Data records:

◇ ◇ ◇

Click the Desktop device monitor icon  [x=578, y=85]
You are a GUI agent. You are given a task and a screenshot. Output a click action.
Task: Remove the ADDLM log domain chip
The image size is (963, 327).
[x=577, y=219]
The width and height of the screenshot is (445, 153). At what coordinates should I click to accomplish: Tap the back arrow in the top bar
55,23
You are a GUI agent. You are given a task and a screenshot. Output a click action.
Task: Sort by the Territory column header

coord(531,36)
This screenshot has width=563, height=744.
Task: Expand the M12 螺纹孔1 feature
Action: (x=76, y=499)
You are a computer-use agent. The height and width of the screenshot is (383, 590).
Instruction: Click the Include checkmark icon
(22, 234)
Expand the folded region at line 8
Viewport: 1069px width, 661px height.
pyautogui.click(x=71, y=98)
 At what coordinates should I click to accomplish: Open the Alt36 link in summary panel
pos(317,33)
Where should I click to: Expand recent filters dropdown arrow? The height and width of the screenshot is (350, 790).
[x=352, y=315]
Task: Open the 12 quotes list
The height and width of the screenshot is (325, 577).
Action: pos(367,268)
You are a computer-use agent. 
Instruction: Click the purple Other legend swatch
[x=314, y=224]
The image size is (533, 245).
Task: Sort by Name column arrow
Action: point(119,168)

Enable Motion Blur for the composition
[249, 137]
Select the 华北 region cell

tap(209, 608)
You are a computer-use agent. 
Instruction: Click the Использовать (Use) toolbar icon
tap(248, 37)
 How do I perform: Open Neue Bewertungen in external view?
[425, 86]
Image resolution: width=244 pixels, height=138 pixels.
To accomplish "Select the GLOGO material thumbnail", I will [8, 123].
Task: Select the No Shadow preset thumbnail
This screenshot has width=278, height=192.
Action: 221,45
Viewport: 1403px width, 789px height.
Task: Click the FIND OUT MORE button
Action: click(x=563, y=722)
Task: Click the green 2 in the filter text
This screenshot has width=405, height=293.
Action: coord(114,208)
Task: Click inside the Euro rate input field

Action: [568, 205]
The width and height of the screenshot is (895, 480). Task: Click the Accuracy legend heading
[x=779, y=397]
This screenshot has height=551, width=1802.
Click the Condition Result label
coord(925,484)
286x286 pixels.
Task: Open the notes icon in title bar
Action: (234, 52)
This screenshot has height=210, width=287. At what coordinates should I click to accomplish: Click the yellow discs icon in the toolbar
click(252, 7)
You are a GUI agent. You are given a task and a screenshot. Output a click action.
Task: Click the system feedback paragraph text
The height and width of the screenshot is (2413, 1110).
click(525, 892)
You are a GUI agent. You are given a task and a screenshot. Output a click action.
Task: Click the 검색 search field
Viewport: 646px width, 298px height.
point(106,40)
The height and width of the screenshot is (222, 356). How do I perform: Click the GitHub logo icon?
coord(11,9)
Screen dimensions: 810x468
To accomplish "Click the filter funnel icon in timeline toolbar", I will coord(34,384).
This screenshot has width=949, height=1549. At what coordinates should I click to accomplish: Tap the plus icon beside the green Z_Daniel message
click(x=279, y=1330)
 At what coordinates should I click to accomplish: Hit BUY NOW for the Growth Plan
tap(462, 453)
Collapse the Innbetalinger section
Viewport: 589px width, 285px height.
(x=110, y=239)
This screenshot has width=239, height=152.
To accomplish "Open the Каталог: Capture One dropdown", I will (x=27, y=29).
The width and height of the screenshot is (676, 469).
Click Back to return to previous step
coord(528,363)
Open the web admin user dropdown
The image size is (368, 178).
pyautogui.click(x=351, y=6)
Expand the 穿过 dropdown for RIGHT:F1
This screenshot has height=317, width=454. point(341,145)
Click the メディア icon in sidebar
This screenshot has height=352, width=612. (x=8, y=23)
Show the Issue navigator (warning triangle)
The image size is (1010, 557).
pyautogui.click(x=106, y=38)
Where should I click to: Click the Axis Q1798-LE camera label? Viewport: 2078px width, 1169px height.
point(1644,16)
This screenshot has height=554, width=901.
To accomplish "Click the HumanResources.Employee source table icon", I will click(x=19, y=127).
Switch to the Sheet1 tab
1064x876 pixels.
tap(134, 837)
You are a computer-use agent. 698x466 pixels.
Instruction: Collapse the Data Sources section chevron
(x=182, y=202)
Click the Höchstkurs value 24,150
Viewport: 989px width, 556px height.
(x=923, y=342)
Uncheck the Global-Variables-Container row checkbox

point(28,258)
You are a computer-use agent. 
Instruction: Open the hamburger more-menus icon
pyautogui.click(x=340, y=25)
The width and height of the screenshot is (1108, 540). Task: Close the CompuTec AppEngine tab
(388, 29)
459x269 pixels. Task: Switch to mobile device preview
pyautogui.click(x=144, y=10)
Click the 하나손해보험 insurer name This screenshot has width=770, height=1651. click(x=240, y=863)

◇ ◇ ◇

▶ _Problem requirements_:
Format every line of the listing above as a numbered list, omitting any blank lines.

▶ _Reply to the exercise_:
1. Click the Desktop device monitor icon  [x=578, y=85]
2. You are a GUI agent. You are given a task and a screenshot. Output a click action.
3. Task: Remove the ADDLM log domain chip
4. The image size is (963, 327).
5. [x=577, y=219]
6. The width and height of the screenshot is (445, 153). At what coordinates should I click to accomplish: Tap the back arrow in the top bar
7. 55,23
8. You are a GUI agent. You are given a task and a screenshot. Output a click action.
9. Task: Sort by the Territory column header
10. coord(531,36)
11. This screenshot has width=563, height=744.
12. Task: Expand the M12 螺纹孔1 feature
13. Action: (x=76, y=499)
14. You are a computer-use agent. The height and width of the screenshot is (383, 590).
15. Instruction: Click the Include checkmark icon
16. (22, 234)
17. Expand the folded region at line 8
18. Viewport: 1069px width, 661px height.
19. pyautogui.click(x=71, y=98)
20.  At what coordinates should I click to accomplish: Open the Alt36 link in summary panel
21. pos(317,33)
22. Where should I click to: Expand recent filters dropdown arrow? The height and width of the screenshot is (350, 790).
23. [x=352, y=315]
24. Task: Open the 12 quotes list
25. The height and width of the screenshot is (325, 577).
26. Action: pos(367,268)
27. You are a computer-use agent. 
28. Instruction: Click the purple Other legend swatch
29. [x=314, y=224]
30. The image size is (533, 245).
31. Task: Sort by Name column arrow
32. Action: point(119,168)
33. Enable Motion Blur for the composition
34. [249, 137]
35. Select the 华北 region cell
36. tap(209, 608)
37. You are a computer-use agent. 
38. Instruction: Click the Использовать (Use) toolbar icon
39. tap(248, 37)
40.  How do I perform: Open Neue Bewertungen in external view?
41. [425, 86]
42. Image resolution: width=244 pixels, height=138 pixels.
43. To accomplish "Select the GLOGO material thumbnail", I will [8, 123].
44. Task: Select the No Shadow preset thumbnail
45. This screenshot has width=278, height=192.
46. Action: 221,45
47. Viewport: 1403px width, 789px height.
48. Task: Click the FIND OUT MORE button
49. Action: click(x=563, y=722)
50. Task: Click the green 2 in the filter text
51. This screenshot has width=405, height=293.
52. Action: coord(114,208)
53. Task: Click inside the Euro rate input field
54. Action: [568, 205]
55. The width and height of the screenshot is (895, 480). Task: Click the Accuracy legend heading
56. [x=779, y=397]
57. This screenshot has height=551, width=1802.
58. Click the Condition Result label
59. coord(925,484)
60. 286x286 pixels.
61. Task: Open the notes icon in title bar
62. Action: (234, 52)
63. This screenshot has height=210, width=287. At what coordinates should I click to accomplish: Click the yellow discs icon in the toolbar
64. click(252, 7)
65. You are a GUI agent. You are given a task and a screenshot. Output a click action.
66. Task: Click the system feedback paragraph text
67. The height and width of the screenshot is (2413, 1110).
68. click(525, 892)
69. You are a GUI agent. You are given a task and a screenshot. Output a click action.
70. Task: Click the 검색 search field
71. Viewport: 646px width, 298px height.
72. point(106,40)
73. The height and width of the screenshot is (222, 356). How do I perform: Click the GitHub logo icon?
74. coord(11,9)
75. Screen dimensions: 810x468
76. To accomplish "Click the filter funnel icon in timeline toolbar", I will coord(34,384).
77. This screenshot has width=949, height=1549. At what coordinates should I click to accomplish: Tap the plus icon beside the green Z_Daniel message
78. click(x=279, y=1330)
79.  At what coordinates should I click to accomplish: Hit BUY NOW for the Growth Plan
80. tap(462, 453)
81. Collapse the Innbetalinger section
82. Viewport: 589px width, 285px height.
83. (x=110, y=239)
84. This screenshot has width=239, height=152.
85. To accomplish "Open the Каталог: Capture One dropdown", I will (x=27, y=29).
86. The width and height of the screenshot is (676, 469).
87. Click Back to return to previous step
88. coord(528,363)
89. Open the web admin user dropdown
90. The image size is (368, 178).
91. pyautogui.click(x=351, y=6)
92. Expand the 穿过 dropdown for RIGHT:F1
93. This screenshot has height=317, width=454. point(341,145)
94. Click the メディア icon in sidebar
95. This screenshot has height=352, width=612. (x=8, y=23)
96. Show the Issue navigator (warning triangle)
97. The image size is (1010, 557).
98. pyautogui.click(x=106, y=38)
99. Where should I click to: Click the Axis Q1798-LE camera label? Viewport: 2078px width, 1169px height.
100. point(1644,16)
101. This screenshot has height=554, width=901.
102. To accomplish "Click the HumanResources.Employee source table icon", I will click(x=19, y=127).
103. Switch to the Sheet1 tab
104. 1064x876 pixels.
105. tap(134, 837)
106. You are a computer-use agent. 698x466 pixels.
107. Instruction: Collapse the Data Sources section chevron
108. (x=182, y=202)
109. Click the Höchstkurs value 24,150
110. Viewport: 989px width, 556px height.
111. (x=923, y=342)
112. Uncheck the Global-Variables-Container row checkbox
113. point(28,258)
114. You are a computer-use agent. 
115. Instruction: Open the hamburger more-menus icon
116. pyautogui.click(x=340, y=25)
117. The width and height of the screenshot is (1108, 540). Task: Close the CompuTec AppEngine tab
118. (388, 29)
119. 459x269 pixels. Task: Switch to mobile device preview
120. pyautogui.click(x=144, y=10)
121. Click the 하나손해보험 insurer name This screenshot has width=770, height=1651. click(x=240, y=863)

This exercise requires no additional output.